Without Carmela's disapproval to react against, Tony seeks out another mirror for his relationship with his relentlessly judgmental mother. Who better than Dr. Melfi (Lorraine Bracco), a woman who's been silently judging Tony for years? Of course, it's absurd that Tony considers her a reasonable option: He knows next to nothing about her, and he pays her to listen. And yet it's equally obvious why she would be appealing to him, since most of the people in his life are on his payroll, and since he seems unable to tolerate relationships that actually include another human being's thoughts or needs. So he announces his intentions to Melfi the way he'd spring a job on an underling, as if his decision is all that's needed for everything to fall into place.

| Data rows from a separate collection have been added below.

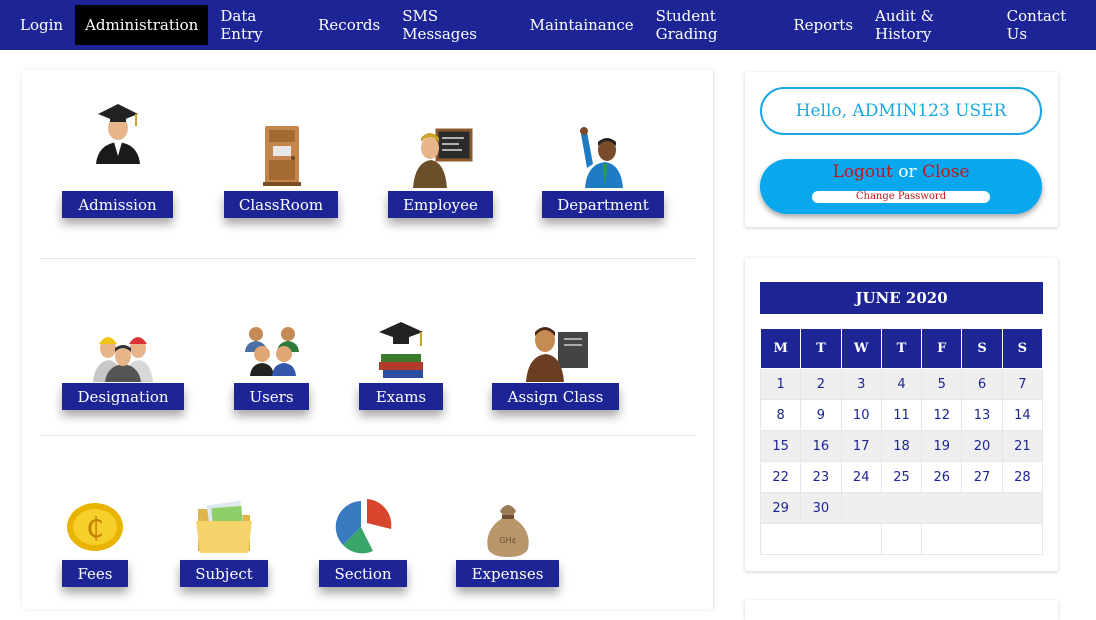 Image resolution: width=1096 pixels, height=620 pixels. I want to click on calendar-week: 1 2 3 4 5 6 7, so click(902, 384).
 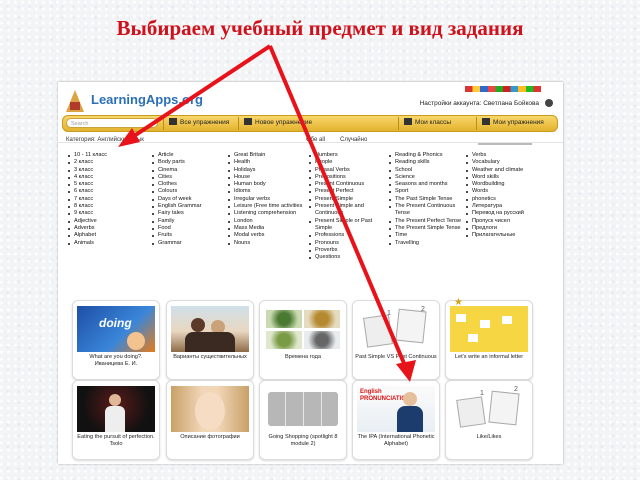 I want to click on arrow-line-left, so click(x=199, y=93).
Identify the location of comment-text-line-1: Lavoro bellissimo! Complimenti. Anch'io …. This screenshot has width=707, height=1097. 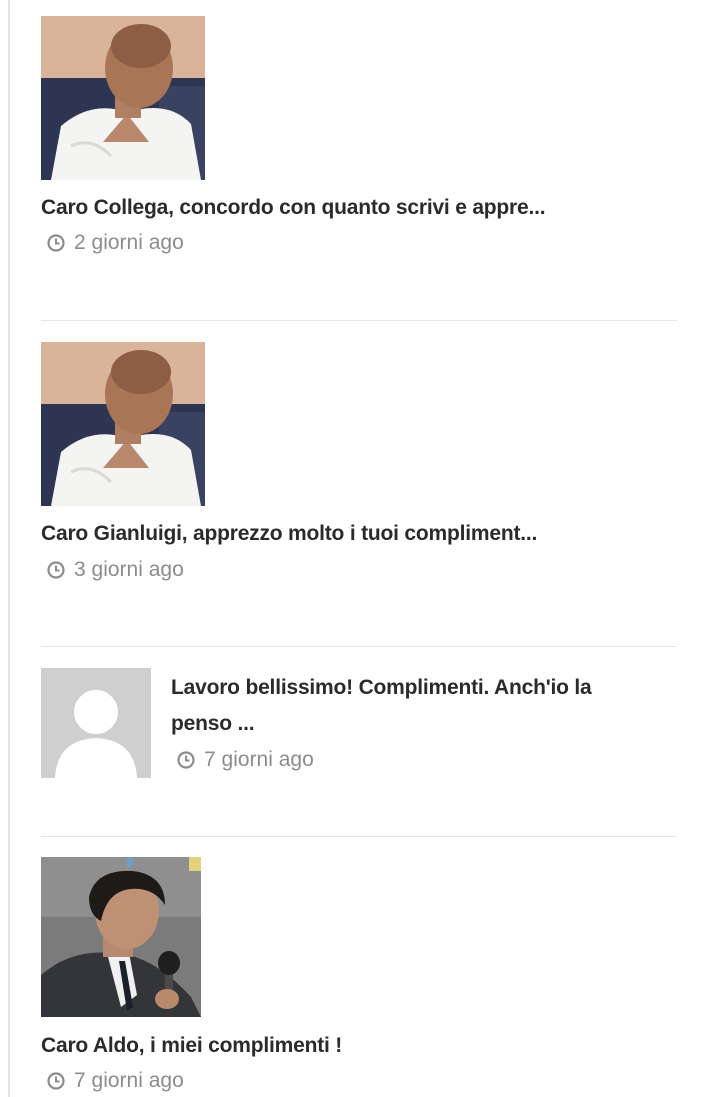
(382, 688).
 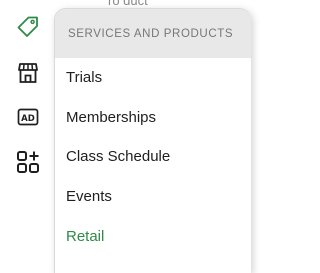 I want to click on storefront-nav-button, so click(x=28, y=73).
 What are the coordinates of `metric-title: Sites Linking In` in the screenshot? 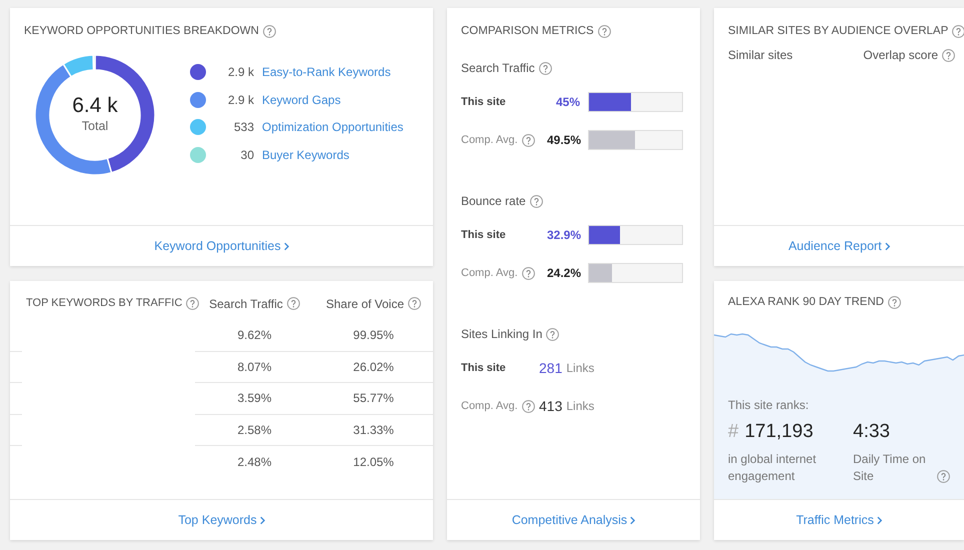 It's located at (502, 335).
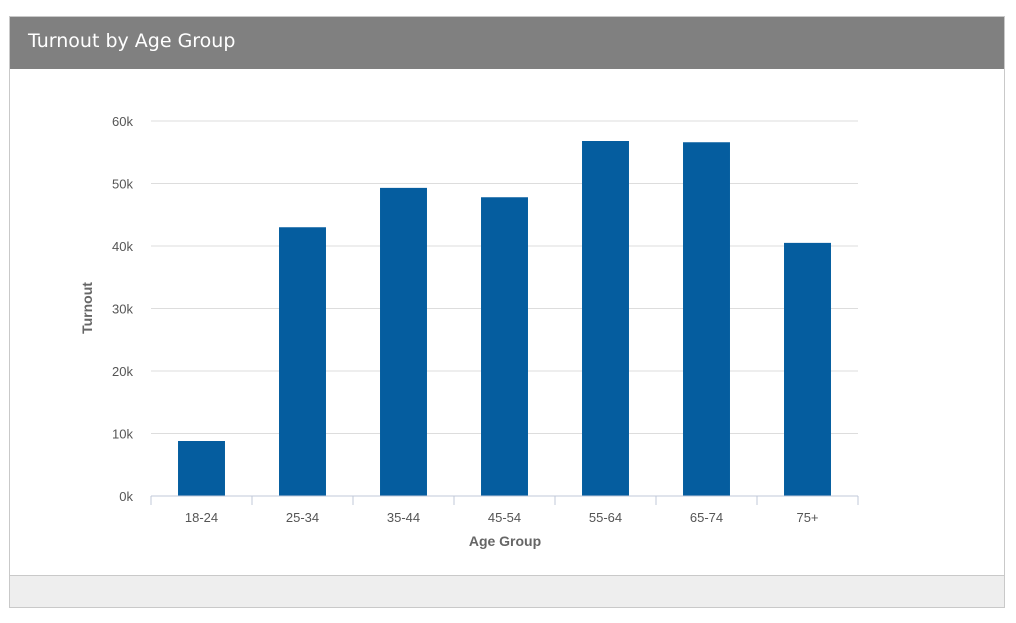 The height and width of the screenshot is (623, 1016). I want to click on y-tick-label: 0k, so click(126, 496).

More absurd than Tony's decision, of course, is the inherent dishonesty of Melfi's relationship to her client. "You know, Anthony, during therapy I never judged you or your behavior," she deadpans before letting loose a torrent of harsh assessments. To make matters even more complicated, just under her judgments, there's a groundwater of desire that she can hardly stand to acknowledge. Even in her sessions with her own therapist, which play out as a struggle for professional one-upmanship, Melfi is never honest. As Chase has deconstructed the gap between family ideals and the disappointment and ambivalence ingrained in family relationships, he also sheds light on the wide rift between what a therapist-client relationship is supposed to look like, and what that relationship actually can be.

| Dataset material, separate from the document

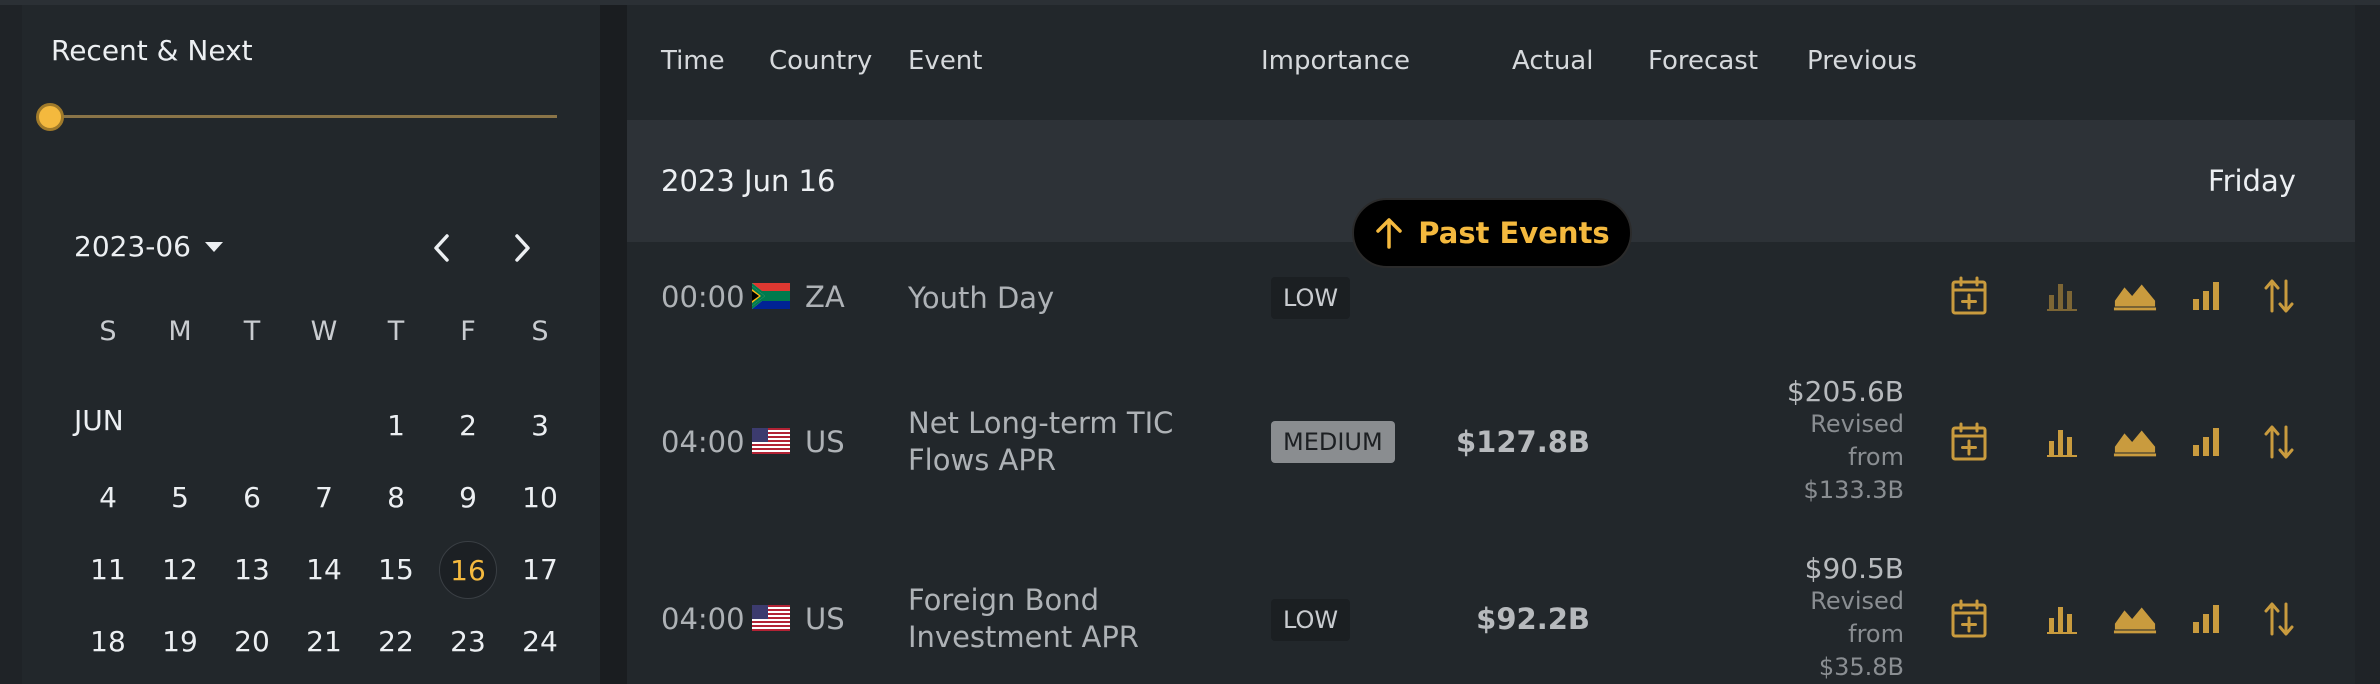  What do you see at coordinates (1514, 233) in the screenshot?
I see `past-events-label: Past Events` at bounding box center [1514, 233].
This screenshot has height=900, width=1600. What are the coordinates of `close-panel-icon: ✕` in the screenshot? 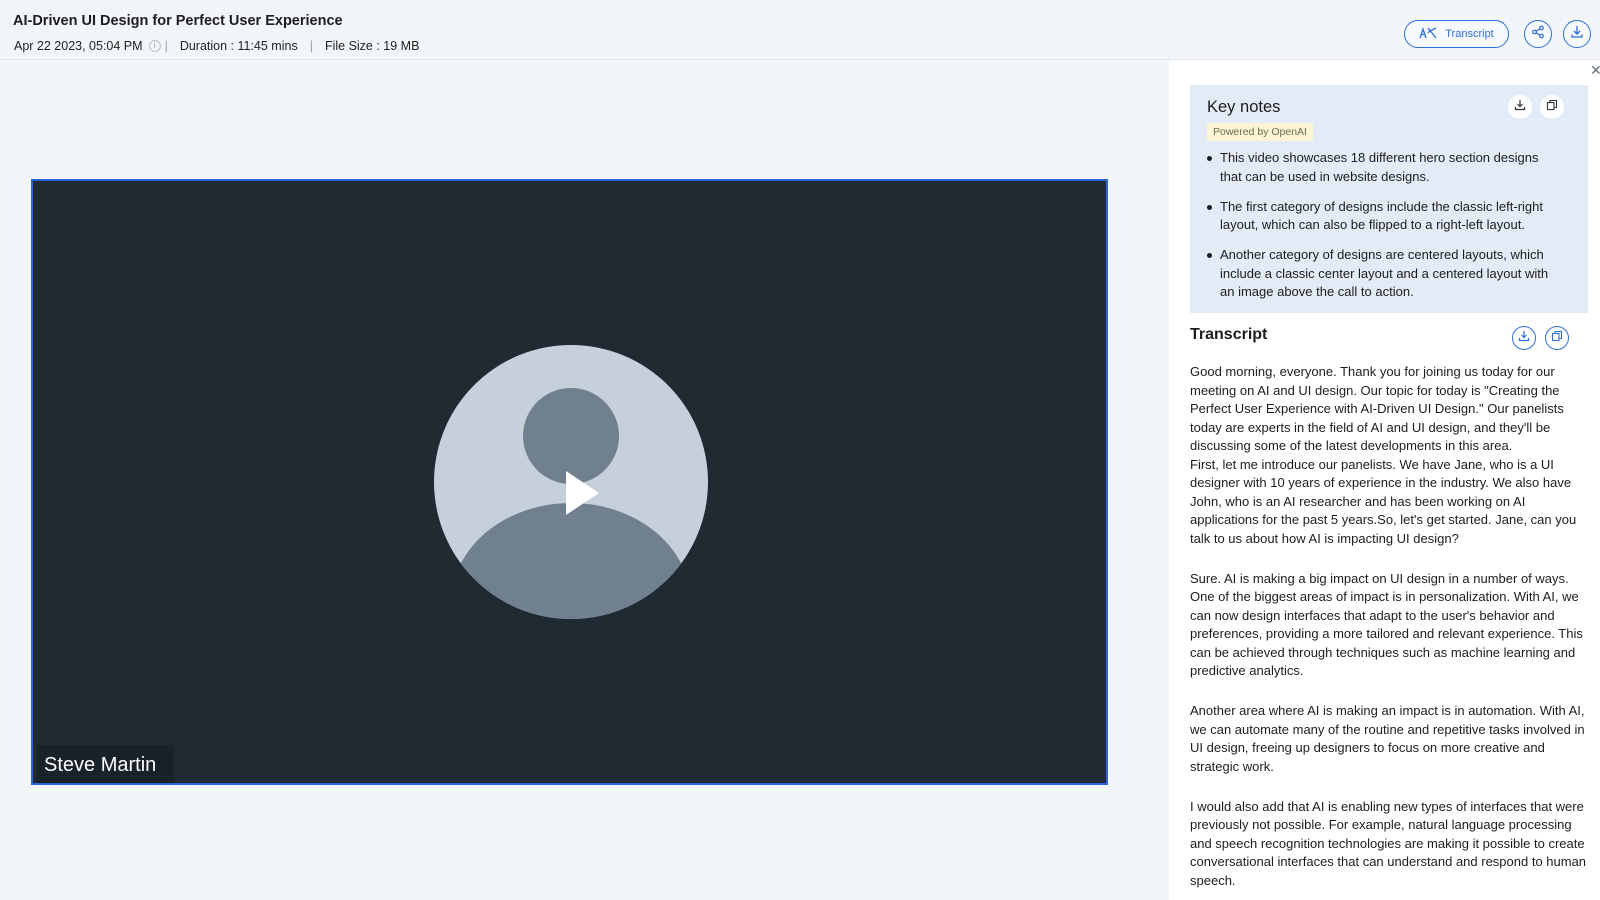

"The Sopranos" has always played with these gaps between the control and order of formal roles and the chaos of resentment and selfishness that threatens to topple them, but somehow the reassuring framework of tradition seems less structurally sound than ever this season. Conversations between Tony and his business associates tend to begin with niceties and expressions of familiarity and respect, and more frequently end in rage, egomaniacal outbursts and lines drawn in the sand. When Christopher, as the lowest man on the totem pole, is forced to pick up the tab over and over again, Tony tells him it signals his respect for those above him. The truth, of course, is that Christopher doesn't respect these people, and no amount of dues paying will change that.